*** Opening Task input ***
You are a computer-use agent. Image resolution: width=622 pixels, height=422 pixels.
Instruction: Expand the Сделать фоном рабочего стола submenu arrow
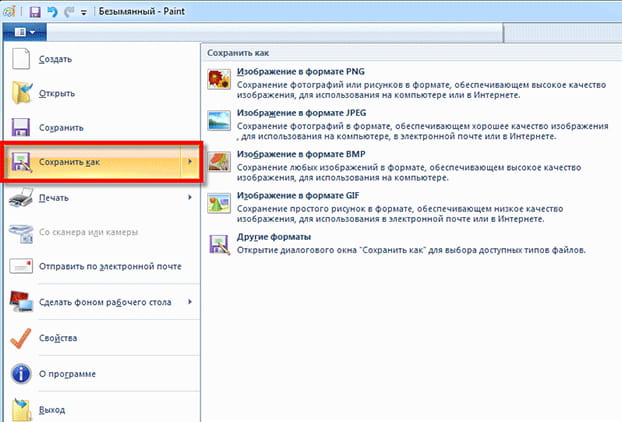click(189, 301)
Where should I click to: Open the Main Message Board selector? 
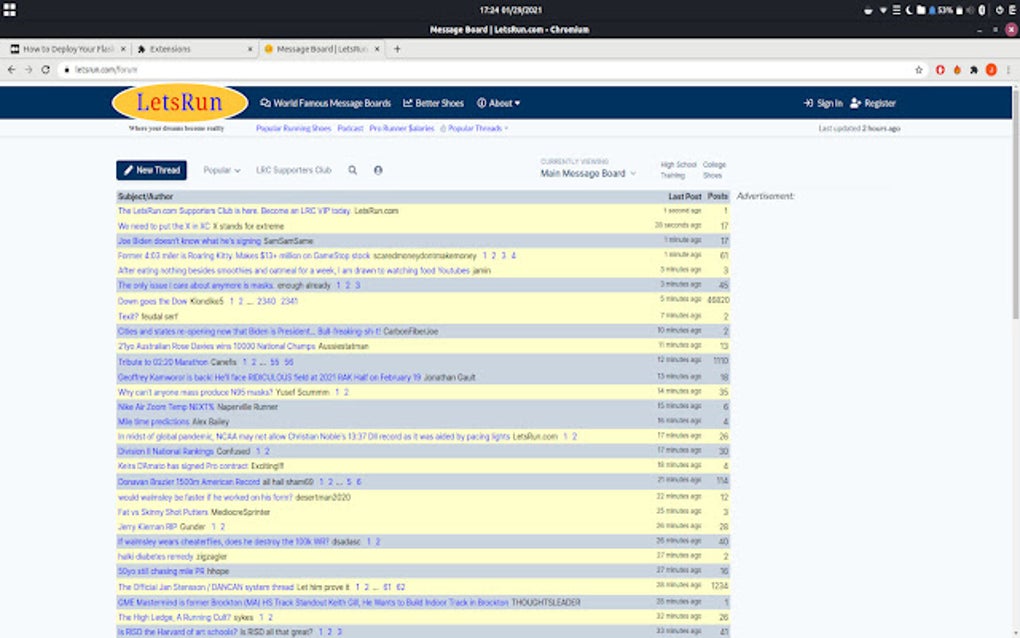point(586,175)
*** Closing Task input ***
== Exercise prompt ==
Would you repeat the entries exactly, but with no pictures?

== Written answer ==
You are a computer-use agent. Image resolution: width=622 pixels, height=422 pixels.
Instruction: Expand the Сделать фоном рабочего стола submenu arrow
click(189, 301)
Where should I click to: Open the Main Message Board selector? 
point(586,175)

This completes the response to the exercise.